**Given instruction:** Count the lines below that contain the string "screenshot", and reply with the number alone.

**Source material:**
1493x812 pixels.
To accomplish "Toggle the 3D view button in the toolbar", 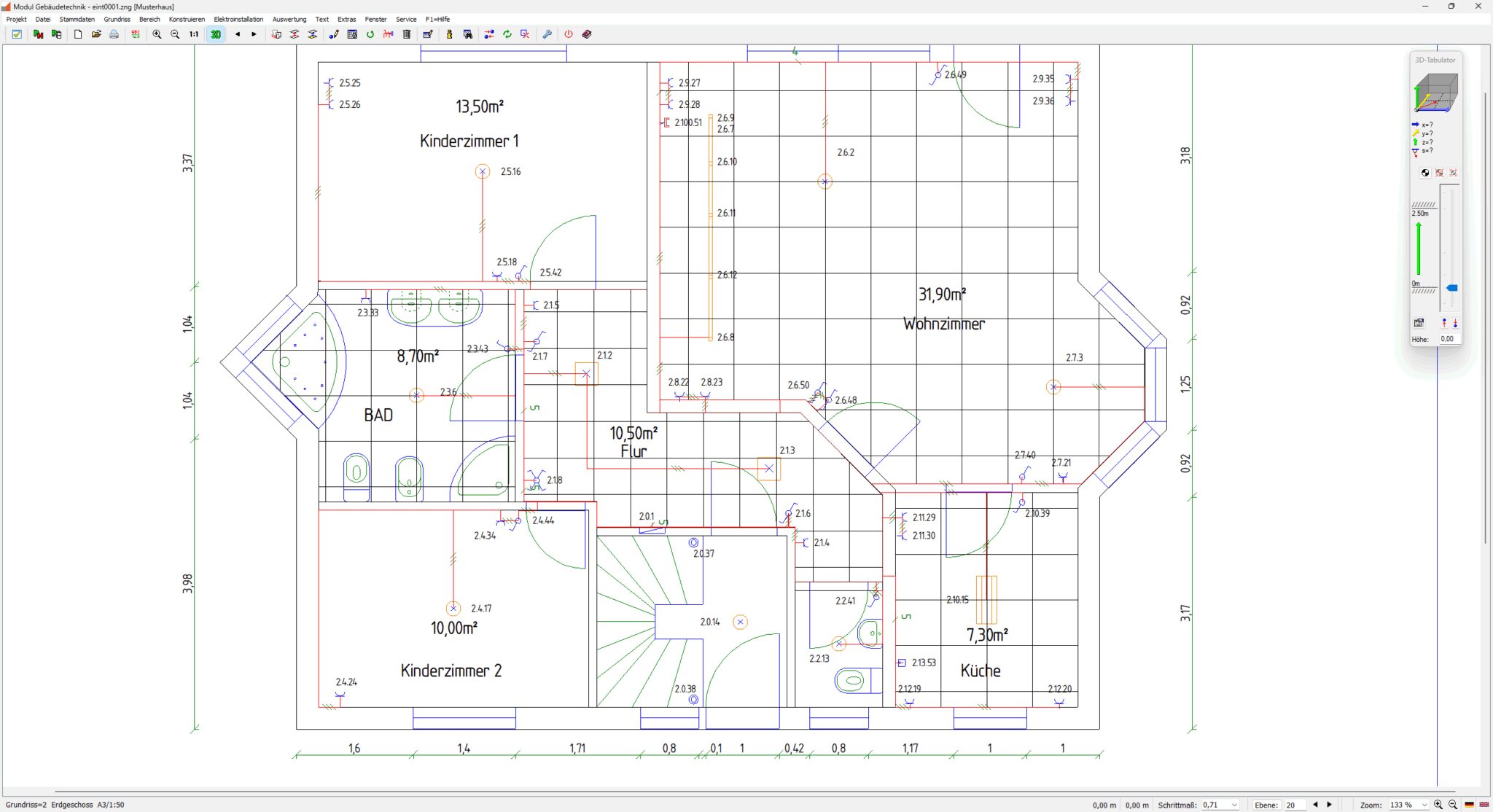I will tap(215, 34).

---

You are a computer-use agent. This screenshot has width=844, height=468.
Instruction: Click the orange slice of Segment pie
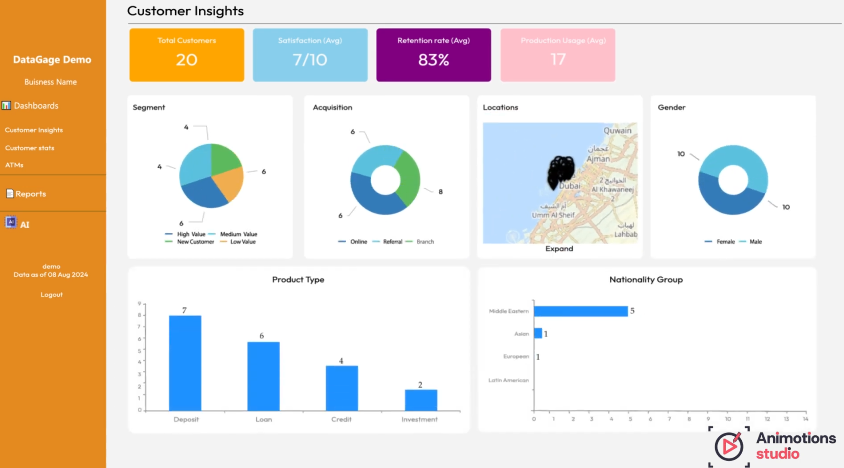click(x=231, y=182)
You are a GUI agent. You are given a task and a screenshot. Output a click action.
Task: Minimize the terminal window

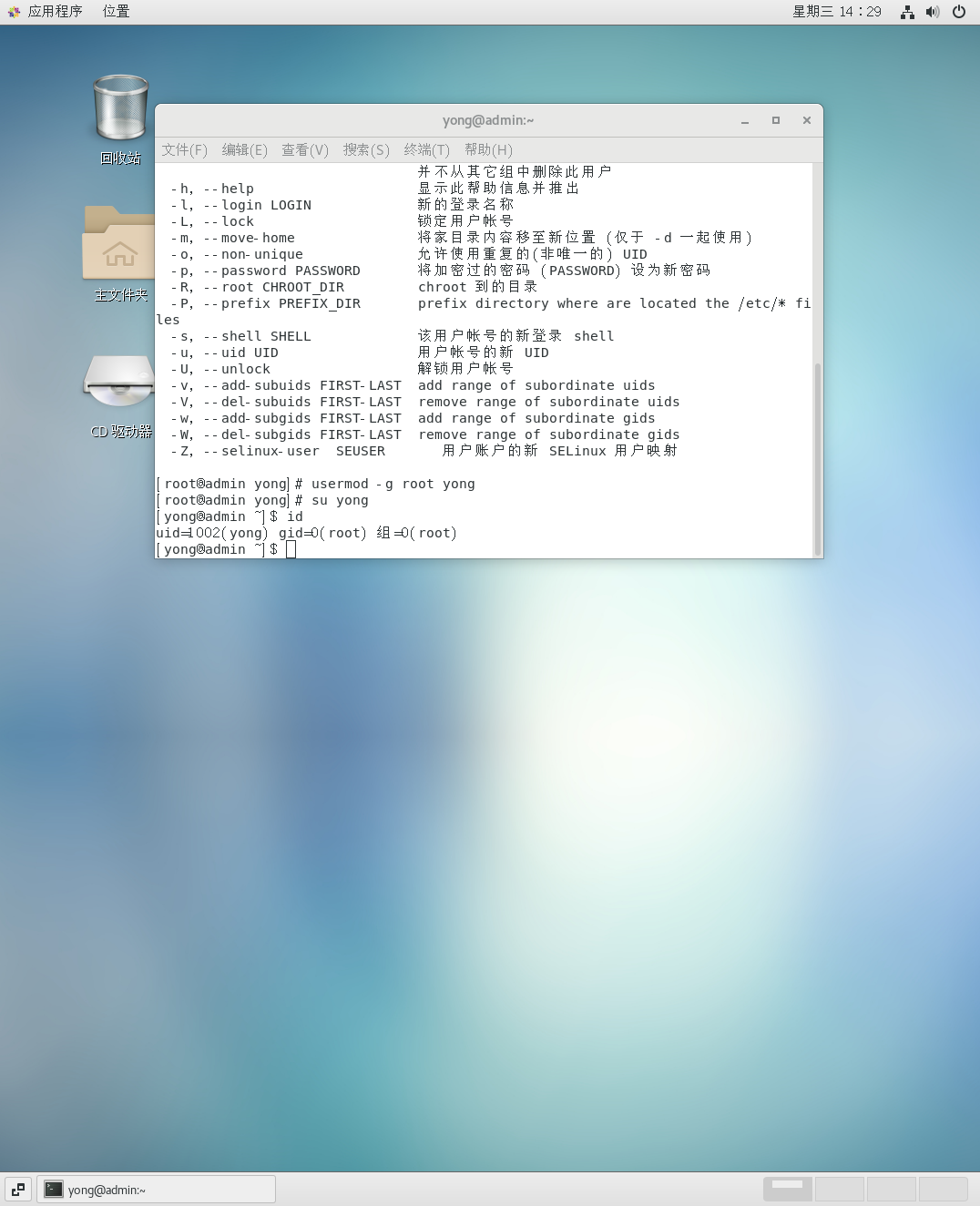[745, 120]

**Written response:** 2